▶ **AUFGABE 1**
Stelle fest, ob die folgenden Aussagen mit dem Text über Valentina Bauer übereinstimmen: (a) Valentina Bauer ist zwölf Jahre alt. (b) Karolina Raskina ist Trainerin am Bundesstützpunkt in Schmiden. (c) Die Schärpe mit der Bundesliga-Aufschrift hängt im Wohnzimmer. Beantworte jede Aussage mit Ja oder Nein und zitiere wörtlich die ausschlaggebende Textstelle.
▶ **AUFGABE 2**
Schreibe den Text über Valentina Bauer im Anschluss an seinen letzten Satz weiter.

▶ **DOKUMENTAUSZUG**

Rhythmische Sportgymnastik
Valentina Bauer im Kreis von Europa- und Weltmeisterinnen

21.12.2022 | Stand 15.09.2023, 2:26 Uhr
Valentina Bauer (Mitte) mit ihren Trainerinnen Karolina Raskina und Darja Sajfutdinova −Foto: Robert Bauer

Eine Schärpe mit der Aufschrift „Bundesliga Rhythmische Sportgymnastik“ ziert das Kinderzimmer der zwölfjährigen Valentina Bauer – mehr erinnert nicht an das aufregende halbe Jahr, dass hinter ihr liegt.

Angefangen hatte die Reise der Waldmünchner Gymnastin nach ihrem Sieg im Mehrkampf bei der Talentsichtung der Schülerinnen der Wettkampfklasse (Gold bei der Deutschen Meisterschaft) für den ASV Cham. Ein noch größerer Traum ging in Erfüllung als Karolina Raskina, ehemalige Nationalmannschaftsgymnastin und Trainerin am Bundesstützpunkt in Schmiden, fragte, ob Valentina Bauer in der Saison 2022 für den jetzigen Verein der Trainerin – den Charlottenburger TSV – in der Deutschen Turnliga antreten will.

▶ **ZEILEN**
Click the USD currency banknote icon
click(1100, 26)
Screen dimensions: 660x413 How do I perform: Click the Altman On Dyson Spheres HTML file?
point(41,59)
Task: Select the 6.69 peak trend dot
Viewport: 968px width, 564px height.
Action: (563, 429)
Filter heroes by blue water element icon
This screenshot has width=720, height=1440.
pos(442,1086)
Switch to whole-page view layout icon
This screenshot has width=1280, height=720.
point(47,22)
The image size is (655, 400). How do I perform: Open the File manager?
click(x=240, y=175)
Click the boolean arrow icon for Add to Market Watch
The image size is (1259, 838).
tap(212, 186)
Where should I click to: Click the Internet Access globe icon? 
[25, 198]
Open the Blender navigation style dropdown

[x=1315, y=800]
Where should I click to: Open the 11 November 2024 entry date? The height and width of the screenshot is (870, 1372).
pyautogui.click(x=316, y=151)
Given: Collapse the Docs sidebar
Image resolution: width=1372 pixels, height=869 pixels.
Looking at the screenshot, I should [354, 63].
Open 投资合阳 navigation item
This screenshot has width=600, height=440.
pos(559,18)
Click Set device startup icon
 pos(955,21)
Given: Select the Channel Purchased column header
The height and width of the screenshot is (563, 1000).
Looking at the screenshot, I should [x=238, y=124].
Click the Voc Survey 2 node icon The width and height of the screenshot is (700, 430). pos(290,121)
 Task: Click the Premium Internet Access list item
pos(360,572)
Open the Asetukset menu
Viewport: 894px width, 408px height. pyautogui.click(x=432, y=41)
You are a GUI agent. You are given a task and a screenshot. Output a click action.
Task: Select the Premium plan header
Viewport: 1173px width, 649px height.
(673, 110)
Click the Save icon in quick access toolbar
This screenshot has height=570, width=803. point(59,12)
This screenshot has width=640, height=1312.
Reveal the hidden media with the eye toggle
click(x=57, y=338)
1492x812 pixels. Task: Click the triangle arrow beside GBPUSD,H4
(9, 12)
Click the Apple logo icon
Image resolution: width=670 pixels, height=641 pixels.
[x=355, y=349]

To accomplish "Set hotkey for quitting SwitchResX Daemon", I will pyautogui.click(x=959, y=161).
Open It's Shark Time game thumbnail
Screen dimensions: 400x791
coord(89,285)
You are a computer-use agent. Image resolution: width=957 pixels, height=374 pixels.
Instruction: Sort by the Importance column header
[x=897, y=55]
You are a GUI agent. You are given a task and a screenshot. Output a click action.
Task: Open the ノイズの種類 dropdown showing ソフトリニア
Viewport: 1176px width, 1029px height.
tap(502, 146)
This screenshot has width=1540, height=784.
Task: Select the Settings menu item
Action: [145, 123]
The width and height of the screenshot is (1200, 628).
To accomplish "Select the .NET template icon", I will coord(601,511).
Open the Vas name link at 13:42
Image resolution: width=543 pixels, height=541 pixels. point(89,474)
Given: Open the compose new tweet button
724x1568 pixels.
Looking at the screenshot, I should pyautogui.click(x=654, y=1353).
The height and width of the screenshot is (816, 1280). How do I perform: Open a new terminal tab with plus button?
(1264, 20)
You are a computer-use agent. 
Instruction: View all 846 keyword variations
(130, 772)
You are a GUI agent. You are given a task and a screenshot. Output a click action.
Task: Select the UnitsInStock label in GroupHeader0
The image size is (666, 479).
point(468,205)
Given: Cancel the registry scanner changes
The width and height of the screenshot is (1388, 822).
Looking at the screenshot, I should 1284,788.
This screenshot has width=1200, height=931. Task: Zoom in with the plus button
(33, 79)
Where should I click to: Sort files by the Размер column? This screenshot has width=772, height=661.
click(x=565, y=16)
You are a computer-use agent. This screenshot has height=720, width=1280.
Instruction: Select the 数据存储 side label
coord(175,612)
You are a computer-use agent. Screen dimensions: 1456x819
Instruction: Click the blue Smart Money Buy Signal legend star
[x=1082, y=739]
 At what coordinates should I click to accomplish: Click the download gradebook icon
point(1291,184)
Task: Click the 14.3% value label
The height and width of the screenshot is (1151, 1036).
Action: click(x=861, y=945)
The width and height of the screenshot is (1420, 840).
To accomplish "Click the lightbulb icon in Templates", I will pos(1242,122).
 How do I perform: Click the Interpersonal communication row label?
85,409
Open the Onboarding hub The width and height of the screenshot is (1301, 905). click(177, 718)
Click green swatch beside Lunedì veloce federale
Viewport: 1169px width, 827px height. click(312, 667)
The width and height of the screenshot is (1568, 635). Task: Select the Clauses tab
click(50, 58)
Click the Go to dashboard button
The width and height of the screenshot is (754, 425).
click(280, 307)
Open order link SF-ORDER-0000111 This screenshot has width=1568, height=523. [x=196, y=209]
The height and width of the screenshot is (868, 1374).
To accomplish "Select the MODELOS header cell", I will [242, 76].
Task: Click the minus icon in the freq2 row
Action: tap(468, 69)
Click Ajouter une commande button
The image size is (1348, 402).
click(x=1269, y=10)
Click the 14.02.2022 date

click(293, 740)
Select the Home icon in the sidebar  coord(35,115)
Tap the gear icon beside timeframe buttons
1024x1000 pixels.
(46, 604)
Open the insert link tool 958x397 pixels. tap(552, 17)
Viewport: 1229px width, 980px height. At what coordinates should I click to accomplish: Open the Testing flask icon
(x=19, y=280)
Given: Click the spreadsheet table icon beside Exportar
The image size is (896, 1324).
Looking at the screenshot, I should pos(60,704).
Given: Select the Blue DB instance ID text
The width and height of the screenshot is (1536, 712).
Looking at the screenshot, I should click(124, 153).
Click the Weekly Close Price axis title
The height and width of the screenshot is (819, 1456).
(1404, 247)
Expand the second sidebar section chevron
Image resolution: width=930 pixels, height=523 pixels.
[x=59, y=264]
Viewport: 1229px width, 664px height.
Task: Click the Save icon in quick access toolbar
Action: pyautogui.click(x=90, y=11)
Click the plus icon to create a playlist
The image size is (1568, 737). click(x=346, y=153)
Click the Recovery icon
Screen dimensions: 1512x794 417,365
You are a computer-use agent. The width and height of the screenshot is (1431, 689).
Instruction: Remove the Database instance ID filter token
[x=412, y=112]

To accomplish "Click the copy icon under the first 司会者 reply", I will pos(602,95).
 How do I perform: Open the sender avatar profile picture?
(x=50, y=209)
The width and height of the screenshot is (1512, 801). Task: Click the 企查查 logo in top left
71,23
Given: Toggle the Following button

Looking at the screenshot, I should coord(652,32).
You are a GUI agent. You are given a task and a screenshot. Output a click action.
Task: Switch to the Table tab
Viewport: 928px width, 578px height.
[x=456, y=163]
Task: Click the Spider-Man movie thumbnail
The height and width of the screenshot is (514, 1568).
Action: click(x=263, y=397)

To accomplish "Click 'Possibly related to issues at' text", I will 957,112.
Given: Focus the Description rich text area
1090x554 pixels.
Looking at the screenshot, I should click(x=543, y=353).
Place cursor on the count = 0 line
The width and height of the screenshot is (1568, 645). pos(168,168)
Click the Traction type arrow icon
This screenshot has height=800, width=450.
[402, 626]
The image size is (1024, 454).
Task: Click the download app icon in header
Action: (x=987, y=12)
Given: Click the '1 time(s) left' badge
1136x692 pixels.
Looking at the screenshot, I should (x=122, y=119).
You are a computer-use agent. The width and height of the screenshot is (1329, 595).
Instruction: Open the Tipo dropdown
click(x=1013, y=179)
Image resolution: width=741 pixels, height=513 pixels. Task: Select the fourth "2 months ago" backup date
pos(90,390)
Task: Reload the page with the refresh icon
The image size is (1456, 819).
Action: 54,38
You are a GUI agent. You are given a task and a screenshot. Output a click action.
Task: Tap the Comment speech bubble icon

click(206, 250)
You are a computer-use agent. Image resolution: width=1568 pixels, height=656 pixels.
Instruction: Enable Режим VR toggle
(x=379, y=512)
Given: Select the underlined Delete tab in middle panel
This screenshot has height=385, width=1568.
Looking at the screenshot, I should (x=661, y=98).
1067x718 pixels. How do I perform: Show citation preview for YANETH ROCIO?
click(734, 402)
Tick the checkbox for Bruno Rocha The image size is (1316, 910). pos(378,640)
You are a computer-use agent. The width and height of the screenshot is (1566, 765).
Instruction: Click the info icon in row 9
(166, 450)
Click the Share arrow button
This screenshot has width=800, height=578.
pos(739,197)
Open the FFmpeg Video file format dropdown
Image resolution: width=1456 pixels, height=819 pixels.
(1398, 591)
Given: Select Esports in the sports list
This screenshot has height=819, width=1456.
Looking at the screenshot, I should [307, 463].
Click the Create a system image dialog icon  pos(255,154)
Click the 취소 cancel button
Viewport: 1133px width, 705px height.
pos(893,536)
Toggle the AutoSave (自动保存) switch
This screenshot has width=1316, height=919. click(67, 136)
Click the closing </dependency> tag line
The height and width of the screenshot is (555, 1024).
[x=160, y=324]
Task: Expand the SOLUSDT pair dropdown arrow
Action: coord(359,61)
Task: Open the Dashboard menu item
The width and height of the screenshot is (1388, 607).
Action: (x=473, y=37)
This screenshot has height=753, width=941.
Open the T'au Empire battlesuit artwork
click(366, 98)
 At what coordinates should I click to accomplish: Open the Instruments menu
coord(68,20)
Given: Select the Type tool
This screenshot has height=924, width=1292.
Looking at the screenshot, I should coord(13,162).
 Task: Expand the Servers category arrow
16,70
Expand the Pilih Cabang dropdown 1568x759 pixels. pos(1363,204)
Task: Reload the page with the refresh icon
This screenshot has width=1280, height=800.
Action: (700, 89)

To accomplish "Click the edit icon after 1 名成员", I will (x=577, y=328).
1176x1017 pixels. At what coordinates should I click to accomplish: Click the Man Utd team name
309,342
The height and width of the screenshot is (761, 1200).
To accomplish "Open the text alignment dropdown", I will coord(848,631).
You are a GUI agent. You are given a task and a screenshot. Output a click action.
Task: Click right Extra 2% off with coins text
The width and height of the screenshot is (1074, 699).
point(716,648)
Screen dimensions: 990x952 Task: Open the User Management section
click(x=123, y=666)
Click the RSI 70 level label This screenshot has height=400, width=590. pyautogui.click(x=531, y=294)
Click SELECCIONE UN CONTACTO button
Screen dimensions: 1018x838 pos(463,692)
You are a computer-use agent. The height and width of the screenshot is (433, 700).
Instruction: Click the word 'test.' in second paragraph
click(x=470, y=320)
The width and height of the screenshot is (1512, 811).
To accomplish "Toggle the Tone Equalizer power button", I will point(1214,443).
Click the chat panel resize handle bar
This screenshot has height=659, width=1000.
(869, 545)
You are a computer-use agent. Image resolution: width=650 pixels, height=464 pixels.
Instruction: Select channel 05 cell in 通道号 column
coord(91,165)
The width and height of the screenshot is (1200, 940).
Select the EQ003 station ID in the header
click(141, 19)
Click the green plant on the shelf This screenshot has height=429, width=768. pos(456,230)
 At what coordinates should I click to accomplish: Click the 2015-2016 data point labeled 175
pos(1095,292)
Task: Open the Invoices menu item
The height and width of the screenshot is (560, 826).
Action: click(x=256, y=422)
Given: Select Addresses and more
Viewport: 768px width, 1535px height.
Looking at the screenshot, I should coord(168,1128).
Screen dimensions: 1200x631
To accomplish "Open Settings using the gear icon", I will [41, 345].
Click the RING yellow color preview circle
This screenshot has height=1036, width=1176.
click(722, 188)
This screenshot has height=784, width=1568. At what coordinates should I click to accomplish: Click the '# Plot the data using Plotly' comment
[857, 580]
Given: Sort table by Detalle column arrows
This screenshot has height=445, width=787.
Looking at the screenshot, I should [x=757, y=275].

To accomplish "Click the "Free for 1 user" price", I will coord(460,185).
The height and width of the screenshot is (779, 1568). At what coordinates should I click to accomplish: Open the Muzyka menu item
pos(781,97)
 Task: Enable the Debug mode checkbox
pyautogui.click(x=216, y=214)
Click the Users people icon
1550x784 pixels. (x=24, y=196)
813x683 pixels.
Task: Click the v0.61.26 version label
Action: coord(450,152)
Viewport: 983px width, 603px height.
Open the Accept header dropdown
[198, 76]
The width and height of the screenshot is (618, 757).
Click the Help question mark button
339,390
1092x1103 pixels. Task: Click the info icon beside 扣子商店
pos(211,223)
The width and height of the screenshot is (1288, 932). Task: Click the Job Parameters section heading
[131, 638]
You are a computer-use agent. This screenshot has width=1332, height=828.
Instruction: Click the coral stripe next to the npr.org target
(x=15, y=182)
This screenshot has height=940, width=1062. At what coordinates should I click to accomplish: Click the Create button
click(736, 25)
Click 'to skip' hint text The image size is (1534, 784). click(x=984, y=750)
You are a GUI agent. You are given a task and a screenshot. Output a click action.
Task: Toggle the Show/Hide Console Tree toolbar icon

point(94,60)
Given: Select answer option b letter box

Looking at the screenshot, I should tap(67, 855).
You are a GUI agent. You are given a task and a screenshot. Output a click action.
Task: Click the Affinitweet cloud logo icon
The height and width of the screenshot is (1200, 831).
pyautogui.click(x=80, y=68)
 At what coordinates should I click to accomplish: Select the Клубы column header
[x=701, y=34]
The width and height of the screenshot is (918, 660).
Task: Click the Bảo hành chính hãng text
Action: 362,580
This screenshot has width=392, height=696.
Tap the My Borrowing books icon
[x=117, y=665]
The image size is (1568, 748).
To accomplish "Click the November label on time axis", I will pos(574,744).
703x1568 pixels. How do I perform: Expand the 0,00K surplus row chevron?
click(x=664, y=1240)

▶ **ERGEBNIS 1**
(a) Ja: „der zwölfjährigen Valentina Bauer“
(b) Ja: „Trainerin am Bundesstützpunkt in Schmiden“
(c) Nein: „ziert das Kinderzimmer der zwölfjährigen Valentina Bauer“

▶ **ERGEBNIS 2**
Nachdem die Zwölfjährige ihre Eltern von der Idee überzeugt und die Chamer Trainer grünes Licht gegeben hatten, war schnell klar, dass die verbleibende Zeit trainingsintensiv werden würde. Den ersten Schritt hierzu machte Valentina Bauer bereits Anfang August, als sie bei 35 Grad und Sommerferien eine Woche in Berlin verbrachte. Im Trainingslager des TSV Charlottenburg lernte sie ihre Mitstreiterinnen kennen und bekam von Trainerin Karolina Raskina und Co-Trainerin Darja Sajfutdinova eine für die Bundesliga passende Ballübung erstellt. Nach täglich sechs Stunden Training kehrte sie mit Papa Robert erschöpft, aber auch glücklich ins Hotel zurück.

Der zweite Schritt ergab sich dann wenige Wochen später, als ihre Mutter Tonja auf die Idee kam, die ehemalige Landesfachwartin für Rhythmische Sportgymnastik in Bayern, Bea Vogel, um Hilfe zu bitten. Diese war bis 2016 selbst noch als Trainerin beim ASV Cham tätig und konnte, obwohl sie das Handtuch ja eigentlich an den Nagel gehängt hatte, nicht Nein sagen. So kam es dann also zu mehreren intensiven Sonntagsschichten, die von Video-Analysen und kontinuierlichem Austausch mit dem Trainer-Team in Charlottenburg unterstützt wurden. Selbstverständlich ließ auch das Chamer Trainer-Team Valentina Bauer nicht hängen und verbesserte dort, wo es noch nötig und möglich war.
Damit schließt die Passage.